Cassie stood up to leave, then remembered one other thing she’d hoped to gain from the visit: homework.
“Professor, do have any publications that summarize your work?”
He bounced out of his chair. “Why, of course!”
He stepped over to the far corner of the office, next to several cardboard boxes stacked on top of one another. He pulled out four copies of a small hardcover book and handed them to her.
She read the title out loud. “Breaking Them Up: How to Unleash the Next American Revolution.”
“This little book covers it all—the problems and the solution.”
“Thank you, but I don’t need four.”
“Take them. Give them away. I’m not going to start my economic revolution by keeping books in boxes.”
CHAPTER 69
CINCINNATI
Do you know how to use the voter file?” Chet, the young campaign organizer, asked.
“I learned the basics in the last campaign I worked on,” Tori said, forcing back a smile.
Clipboard in hand, she felt right at home in the campaign headquarters of Evan Walker, the upstart Democratic challenger to longtime statehouse incumbent Buddy Seitz. She had just completed three hours of knocking on doors in Hyde Park, a high-end neighborhood on Cincinnati’s east side.
Chet’s question about the voter file meant those three hours had paid off. Now all she needed was to secure a password to get in whenever she wanted.
“Good.
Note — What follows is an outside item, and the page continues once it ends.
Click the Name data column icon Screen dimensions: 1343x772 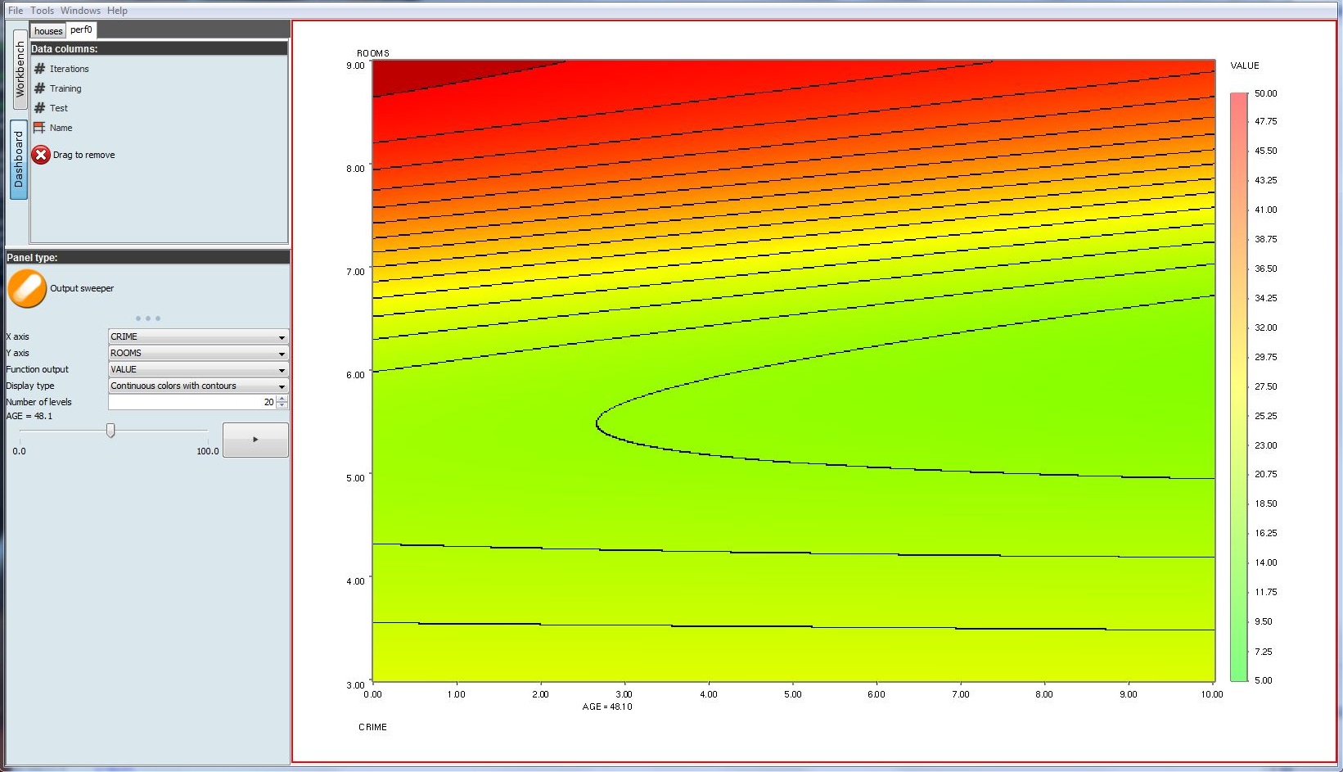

So you’re okay entering the data yourself?” Chet asked. “With early voting starting tomorrow, we’d love to get your results in ASAP.”
“I should be fine. As long as I can ask you questions when I get confused.”
“Yep, that’s why I’m here.” Chet stood tall as he said it, brimming with confidence.
He led her over to a desk where three elderly women were busy making phone calls to voters, clipboards lying in front of them. The fourth chair at the table was empty, a laptop laying on the desk.
“Here you go. You can enter your data here.” The computer was already logged onto the file. “And I’ll be right in the next room if you have questions.”
Tori sat down, the small table jostling as her knees bumped against it. Still, none of the three women looked up from their phone calls. Tori relished the familiar sight. Whether through calls, door knocks, or data entry, women like these had served as the infantry in every campaign she’d been part of.
She pushed the campaign laptop to the side and opened her own instead. Chet remained behind her.
“What’s the password?” she asked casually.
“I’m really not supposed to—”
“I’m so much faster on my own computer. That’s how I always did it on that other campaign.”
“Okay. Just this once.” He leaned over and placed a small notecard in front of her. On it he wrote two words: “Walkervol” and “GoEvanGo!”